◆ **TASK DETAILS**
Carry on the article below about tracking maternal and fetal stress with AI and ECG data, starting after its final sentence.

◆ **SELECTED PASSAGE**
---+---

Tracking stress in pregnant women with a special device or regular checkups can prevent developmental delay in their unborn children. Such a study using artificial intelligence and an electrocardiogram (ECG) was conducted by scientists from Germany, Argentina, Canada and the United States.

“Stress affects fetal brain development and is associated with subsequent neuropsychiatric conditions such as ADHD and autism, as well as neurodegenerative disorders such as Parkinson’s and Alzheimer’s. But the question is, what do we do with this information in practice?” – said one of the co-authors of the study, Martin Frasch.

The researchers examined whether biomarkers that indicate stress could be recognized and tracked using ECG data. High stress levels were confirmed by medical observations and measurements of maternal cortisol levels. The fetal stress index was measured by the relationship between the fetal heart rate and the woman’s heart rate.

Over the course of 12 months, the team trained the AI ​​system to link previously measured psychological, molecular, and biophysical biomarkers of maternal and fetal stress to ECG readings. As a result, the system could automatically and non-invasively track the stress level of the expectant mother.

---+---

◆ **PROVIDED MATERIAL**
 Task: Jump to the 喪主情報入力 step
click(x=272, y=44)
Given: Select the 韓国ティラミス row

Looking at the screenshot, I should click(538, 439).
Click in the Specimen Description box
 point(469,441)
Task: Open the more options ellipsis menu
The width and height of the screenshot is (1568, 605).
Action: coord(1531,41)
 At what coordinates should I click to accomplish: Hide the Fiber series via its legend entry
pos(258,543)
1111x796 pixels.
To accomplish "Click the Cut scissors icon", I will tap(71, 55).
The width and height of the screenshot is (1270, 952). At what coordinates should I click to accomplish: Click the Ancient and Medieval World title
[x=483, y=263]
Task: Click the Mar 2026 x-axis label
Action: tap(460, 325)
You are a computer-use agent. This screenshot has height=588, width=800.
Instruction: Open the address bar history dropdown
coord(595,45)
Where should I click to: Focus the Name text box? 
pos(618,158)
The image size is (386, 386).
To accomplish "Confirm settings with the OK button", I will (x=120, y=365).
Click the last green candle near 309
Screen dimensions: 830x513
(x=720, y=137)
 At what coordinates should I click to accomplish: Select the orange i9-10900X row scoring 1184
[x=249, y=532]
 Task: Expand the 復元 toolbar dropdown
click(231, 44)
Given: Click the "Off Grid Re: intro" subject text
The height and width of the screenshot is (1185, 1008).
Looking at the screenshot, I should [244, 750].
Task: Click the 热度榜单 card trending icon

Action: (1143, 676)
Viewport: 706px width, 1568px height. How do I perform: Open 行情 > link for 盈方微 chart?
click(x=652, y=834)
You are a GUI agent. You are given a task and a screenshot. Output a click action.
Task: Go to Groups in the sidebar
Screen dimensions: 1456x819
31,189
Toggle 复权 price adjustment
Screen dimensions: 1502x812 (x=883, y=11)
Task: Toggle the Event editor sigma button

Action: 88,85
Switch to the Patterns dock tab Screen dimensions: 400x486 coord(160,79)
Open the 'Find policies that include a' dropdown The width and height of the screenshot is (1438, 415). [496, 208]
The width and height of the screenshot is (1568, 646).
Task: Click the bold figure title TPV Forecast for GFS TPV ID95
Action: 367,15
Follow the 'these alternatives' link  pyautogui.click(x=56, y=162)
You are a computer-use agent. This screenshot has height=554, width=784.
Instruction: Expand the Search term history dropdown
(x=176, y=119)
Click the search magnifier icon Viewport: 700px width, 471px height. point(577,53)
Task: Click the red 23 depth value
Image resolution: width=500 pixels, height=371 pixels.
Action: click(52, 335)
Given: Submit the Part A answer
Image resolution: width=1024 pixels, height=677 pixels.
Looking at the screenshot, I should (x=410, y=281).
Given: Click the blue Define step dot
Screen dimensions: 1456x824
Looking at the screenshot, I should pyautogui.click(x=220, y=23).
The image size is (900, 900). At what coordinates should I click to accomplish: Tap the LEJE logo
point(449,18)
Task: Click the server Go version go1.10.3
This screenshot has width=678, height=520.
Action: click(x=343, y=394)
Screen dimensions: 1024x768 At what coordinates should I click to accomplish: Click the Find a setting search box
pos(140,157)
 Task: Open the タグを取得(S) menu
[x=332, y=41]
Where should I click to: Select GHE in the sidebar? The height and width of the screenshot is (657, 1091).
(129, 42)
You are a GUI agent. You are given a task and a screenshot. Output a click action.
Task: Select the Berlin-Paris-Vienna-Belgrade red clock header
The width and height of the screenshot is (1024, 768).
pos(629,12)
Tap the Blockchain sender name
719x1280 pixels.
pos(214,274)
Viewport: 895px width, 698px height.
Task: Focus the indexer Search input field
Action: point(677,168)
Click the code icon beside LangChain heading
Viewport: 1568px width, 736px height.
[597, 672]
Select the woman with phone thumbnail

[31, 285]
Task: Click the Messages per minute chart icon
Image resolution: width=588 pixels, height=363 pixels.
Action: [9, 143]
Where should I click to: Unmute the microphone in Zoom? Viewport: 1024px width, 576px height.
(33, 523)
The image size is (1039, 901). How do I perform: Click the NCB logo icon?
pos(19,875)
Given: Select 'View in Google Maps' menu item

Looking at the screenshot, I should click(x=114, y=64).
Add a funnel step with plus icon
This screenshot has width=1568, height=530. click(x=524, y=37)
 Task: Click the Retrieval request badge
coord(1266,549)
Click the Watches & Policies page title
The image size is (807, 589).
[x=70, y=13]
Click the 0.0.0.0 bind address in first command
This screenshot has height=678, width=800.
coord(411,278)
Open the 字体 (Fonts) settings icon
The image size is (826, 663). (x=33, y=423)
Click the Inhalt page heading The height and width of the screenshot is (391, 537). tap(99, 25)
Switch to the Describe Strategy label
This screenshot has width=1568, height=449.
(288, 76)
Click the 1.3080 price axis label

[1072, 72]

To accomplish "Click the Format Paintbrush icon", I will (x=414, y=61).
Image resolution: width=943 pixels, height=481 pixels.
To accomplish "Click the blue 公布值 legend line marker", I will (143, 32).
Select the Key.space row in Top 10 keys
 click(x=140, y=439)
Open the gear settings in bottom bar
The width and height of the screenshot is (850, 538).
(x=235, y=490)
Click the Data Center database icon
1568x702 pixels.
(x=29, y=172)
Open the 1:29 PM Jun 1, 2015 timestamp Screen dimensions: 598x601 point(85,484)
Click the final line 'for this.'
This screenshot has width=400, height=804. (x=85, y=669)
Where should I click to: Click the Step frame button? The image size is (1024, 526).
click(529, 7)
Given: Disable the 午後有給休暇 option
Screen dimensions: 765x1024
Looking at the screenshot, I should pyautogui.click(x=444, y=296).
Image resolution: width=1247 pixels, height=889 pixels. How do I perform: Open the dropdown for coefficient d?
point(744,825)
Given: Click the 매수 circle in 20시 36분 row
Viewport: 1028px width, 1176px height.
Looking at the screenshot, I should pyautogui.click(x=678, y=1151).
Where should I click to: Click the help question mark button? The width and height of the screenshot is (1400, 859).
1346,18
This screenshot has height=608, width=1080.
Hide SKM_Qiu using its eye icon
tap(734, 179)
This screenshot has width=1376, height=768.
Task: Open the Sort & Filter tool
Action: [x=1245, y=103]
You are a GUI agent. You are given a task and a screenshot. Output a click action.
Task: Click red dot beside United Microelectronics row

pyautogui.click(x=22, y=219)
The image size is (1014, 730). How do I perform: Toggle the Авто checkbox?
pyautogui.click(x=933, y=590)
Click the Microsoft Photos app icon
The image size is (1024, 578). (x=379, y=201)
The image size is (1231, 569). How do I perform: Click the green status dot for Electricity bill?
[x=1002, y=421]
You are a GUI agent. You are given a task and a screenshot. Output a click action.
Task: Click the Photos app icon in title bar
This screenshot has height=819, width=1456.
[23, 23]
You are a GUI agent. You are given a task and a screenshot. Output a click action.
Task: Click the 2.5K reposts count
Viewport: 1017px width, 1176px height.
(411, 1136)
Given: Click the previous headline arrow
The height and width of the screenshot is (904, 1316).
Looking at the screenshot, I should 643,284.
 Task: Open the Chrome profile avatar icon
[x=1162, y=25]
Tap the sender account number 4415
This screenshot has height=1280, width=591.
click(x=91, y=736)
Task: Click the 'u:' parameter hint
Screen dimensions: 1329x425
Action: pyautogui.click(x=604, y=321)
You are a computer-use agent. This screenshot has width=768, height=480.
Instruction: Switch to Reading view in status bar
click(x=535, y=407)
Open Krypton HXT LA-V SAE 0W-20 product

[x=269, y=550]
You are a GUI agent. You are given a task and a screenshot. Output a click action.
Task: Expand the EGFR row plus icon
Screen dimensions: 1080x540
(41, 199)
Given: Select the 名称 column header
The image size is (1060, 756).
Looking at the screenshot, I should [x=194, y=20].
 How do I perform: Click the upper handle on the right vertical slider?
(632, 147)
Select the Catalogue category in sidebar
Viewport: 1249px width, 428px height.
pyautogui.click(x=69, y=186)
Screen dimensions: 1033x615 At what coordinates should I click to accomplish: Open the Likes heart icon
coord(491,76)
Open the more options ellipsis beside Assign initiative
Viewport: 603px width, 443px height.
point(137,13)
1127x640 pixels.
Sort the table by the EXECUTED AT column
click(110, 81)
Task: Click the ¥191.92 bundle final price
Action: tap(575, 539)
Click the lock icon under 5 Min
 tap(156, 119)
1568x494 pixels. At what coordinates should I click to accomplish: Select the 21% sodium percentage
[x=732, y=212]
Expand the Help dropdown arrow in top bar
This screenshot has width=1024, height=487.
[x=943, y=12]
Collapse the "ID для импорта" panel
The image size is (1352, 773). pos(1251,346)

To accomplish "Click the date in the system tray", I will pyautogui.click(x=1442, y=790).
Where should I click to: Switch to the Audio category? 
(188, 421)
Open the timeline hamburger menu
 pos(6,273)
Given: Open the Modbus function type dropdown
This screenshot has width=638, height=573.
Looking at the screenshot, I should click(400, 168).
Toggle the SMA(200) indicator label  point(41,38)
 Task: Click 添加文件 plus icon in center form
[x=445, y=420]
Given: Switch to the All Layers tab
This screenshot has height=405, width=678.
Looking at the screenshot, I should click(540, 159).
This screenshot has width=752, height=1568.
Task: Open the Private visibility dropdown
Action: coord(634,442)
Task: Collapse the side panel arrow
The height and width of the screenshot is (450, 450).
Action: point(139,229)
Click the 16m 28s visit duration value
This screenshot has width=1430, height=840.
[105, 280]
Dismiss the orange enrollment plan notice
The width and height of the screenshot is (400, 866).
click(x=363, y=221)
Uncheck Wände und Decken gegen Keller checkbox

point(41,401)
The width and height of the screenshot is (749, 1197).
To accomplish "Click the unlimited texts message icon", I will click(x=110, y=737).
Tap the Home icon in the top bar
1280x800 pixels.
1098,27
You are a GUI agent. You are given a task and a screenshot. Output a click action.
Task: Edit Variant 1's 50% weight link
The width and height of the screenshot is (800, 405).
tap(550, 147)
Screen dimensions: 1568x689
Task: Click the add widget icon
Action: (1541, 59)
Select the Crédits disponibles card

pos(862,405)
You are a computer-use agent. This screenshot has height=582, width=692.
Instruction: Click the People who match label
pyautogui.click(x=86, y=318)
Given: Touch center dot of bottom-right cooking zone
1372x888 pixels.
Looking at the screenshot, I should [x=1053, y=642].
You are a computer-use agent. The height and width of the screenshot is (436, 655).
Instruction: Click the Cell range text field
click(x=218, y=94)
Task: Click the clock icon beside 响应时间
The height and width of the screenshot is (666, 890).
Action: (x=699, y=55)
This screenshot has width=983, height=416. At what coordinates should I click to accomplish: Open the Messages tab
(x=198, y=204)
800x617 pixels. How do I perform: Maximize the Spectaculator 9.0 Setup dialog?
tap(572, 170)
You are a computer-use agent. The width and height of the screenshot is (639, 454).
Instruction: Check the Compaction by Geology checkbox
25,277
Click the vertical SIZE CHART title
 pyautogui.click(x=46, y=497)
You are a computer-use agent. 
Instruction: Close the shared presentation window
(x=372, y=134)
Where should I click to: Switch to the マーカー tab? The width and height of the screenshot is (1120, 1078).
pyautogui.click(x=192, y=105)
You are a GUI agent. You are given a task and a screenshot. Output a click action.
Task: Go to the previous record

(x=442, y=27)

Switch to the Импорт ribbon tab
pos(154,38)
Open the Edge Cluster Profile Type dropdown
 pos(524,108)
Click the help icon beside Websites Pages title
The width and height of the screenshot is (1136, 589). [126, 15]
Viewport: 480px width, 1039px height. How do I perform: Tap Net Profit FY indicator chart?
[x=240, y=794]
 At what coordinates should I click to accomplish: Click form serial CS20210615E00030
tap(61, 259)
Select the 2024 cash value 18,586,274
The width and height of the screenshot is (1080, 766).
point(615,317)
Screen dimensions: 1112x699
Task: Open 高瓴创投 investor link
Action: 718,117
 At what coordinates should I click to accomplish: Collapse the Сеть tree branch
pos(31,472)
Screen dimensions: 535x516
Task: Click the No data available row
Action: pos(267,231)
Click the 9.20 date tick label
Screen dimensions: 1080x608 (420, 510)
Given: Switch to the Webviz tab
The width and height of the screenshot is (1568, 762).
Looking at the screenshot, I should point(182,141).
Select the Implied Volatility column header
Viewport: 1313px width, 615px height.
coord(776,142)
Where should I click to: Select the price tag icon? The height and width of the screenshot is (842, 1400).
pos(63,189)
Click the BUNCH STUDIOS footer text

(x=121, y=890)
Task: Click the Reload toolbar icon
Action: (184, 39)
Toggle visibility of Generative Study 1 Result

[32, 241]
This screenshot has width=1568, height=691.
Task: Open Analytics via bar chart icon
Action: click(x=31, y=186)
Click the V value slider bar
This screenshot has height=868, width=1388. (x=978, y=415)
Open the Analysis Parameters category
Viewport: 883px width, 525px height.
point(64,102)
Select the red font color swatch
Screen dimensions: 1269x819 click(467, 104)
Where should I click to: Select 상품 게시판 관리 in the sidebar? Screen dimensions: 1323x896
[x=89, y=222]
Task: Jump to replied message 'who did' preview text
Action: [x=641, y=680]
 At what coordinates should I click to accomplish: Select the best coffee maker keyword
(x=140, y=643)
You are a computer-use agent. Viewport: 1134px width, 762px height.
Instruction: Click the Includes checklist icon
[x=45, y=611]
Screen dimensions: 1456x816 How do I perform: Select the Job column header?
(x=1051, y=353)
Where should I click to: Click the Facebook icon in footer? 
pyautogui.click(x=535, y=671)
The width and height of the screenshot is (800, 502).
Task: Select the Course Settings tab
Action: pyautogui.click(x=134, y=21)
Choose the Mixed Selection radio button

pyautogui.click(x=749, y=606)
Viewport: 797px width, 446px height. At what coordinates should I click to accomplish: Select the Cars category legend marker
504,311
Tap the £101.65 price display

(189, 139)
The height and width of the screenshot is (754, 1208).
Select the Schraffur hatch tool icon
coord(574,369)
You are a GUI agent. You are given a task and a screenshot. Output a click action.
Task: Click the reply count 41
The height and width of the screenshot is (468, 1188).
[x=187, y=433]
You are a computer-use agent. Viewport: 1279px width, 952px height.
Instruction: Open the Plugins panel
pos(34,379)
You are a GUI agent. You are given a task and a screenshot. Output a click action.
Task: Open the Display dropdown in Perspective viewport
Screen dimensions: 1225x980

---+---

◆ **REPLY TO THE TASK**
The study involved 107 women at 32 weeks gestation: 59 were controls and 48 underwent a routine ECG to collect data indicative of stress-related biomarkers.

The scientists were able to discover biomarkers that clinicians could use to reduce maternal stress and develop an intervention plan to eliminate any physical and mental delays in unborn children.

The next step would be to use a portable device that pregnant women could wear outside of the research environment, the scientists say.

“If we knew which children are exposed to this stress in the womb, and if we could change their developmental trajectory, this would have a positive impact on the health of generations,” said Martin Frasch.